Problem statement -
Looking through the records that follow, determine how many lines contain "zoom" and reply with that number alone.

[Collection entries]
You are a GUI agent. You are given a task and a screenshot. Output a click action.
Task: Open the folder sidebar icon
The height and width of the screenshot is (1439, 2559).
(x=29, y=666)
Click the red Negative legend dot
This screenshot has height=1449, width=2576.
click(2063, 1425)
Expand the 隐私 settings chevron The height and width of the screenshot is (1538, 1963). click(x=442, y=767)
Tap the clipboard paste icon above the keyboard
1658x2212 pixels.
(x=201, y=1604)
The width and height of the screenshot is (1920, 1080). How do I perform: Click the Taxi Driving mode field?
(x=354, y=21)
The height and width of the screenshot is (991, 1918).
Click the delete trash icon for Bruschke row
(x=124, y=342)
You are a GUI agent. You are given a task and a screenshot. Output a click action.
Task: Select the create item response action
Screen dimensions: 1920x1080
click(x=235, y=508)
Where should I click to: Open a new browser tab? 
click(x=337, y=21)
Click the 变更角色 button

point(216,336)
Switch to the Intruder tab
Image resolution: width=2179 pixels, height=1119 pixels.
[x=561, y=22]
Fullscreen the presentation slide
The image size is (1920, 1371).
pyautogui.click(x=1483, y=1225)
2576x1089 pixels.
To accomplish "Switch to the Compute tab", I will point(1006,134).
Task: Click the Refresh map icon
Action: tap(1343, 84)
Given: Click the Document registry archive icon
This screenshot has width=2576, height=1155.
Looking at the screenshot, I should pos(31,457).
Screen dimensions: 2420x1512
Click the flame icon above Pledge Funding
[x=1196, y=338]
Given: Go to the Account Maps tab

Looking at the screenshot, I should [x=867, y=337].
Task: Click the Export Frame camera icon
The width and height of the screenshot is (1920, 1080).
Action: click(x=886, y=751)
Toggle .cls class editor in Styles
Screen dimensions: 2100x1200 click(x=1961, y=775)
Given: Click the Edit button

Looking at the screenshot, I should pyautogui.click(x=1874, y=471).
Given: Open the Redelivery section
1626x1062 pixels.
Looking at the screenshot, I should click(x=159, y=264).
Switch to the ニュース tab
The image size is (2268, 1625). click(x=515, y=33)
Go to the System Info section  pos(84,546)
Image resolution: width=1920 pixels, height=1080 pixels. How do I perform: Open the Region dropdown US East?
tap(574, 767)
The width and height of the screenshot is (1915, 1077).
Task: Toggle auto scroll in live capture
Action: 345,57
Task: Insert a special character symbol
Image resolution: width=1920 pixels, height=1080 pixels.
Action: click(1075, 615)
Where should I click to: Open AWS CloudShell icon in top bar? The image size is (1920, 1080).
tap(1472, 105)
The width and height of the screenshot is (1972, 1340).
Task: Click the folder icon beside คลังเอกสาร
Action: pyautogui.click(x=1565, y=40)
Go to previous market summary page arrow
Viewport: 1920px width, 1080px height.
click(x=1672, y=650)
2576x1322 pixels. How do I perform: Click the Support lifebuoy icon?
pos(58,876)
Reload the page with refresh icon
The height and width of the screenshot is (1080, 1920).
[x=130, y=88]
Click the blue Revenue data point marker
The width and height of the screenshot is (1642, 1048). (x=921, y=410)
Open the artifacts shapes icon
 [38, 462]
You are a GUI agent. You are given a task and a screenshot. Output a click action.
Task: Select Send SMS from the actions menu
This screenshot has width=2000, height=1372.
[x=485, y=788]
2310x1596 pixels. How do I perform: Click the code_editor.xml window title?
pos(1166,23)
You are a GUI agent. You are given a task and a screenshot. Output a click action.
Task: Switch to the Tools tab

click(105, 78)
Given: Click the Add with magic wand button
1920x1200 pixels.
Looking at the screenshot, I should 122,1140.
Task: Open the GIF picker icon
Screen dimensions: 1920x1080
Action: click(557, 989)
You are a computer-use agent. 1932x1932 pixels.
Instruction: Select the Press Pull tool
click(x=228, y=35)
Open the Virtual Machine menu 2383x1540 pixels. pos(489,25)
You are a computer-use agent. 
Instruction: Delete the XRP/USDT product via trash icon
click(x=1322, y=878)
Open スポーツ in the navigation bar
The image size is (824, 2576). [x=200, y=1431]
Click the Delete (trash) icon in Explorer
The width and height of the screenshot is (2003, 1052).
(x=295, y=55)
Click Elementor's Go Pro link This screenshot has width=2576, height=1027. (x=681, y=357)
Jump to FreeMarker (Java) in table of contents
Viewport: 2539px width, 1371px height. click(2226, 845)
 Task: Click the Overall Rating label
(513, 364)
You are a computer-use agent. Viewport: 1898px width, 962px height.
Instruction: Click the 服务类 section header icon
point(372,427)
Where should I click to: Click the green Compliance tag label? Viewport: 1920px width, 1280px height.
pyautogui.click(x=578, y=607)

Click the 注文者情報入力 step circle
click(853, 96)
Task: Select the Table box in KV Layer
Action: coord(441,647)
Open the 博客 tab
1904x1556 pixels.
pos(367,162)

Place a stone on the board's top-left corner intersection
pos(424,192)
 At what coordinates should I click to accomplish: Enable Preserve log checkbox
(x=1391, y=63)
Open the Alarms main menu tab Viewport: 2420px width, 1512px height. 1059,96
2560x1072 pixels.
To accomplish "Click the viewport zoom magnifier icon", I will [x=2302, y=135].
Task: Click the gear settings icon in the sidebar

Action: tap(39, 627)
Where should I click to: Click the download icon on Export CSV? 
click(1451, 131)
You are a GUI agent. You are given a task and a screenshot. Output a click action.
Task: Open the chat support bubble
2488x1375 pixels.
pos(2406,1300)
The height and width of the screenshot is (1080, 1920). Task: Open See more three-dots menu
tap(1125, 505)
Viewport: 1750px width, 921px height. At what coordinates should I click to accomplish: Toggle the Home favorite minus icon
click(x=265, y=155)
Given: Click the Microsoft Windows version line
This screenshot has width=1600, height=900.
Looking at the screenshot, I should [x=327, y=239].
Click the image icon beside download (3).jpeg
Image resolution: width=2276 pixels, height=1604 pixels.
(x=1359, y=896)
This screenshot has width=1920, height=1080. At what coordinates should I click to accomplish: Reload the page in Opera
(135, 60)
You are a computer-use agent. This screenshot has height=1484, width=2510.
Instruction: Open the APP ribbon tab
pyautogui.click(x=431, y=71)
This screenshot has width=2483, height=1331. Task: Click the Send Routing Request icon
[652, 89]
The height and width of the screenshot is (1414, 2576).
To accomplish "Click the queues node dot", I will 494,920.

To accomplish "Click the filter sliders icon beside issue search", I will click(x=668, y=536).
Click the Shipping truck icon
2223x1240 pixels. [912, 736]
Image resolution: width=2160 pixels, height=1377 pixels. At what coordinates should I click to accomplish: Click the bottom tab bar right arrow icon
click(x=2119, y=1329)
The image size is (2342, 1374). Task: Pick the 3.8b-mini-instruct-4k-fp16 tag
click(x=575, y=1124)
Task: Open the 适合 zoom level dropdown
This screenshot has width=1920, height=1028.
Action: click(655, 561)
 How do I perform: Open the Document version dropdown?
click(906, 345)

Written solution -
2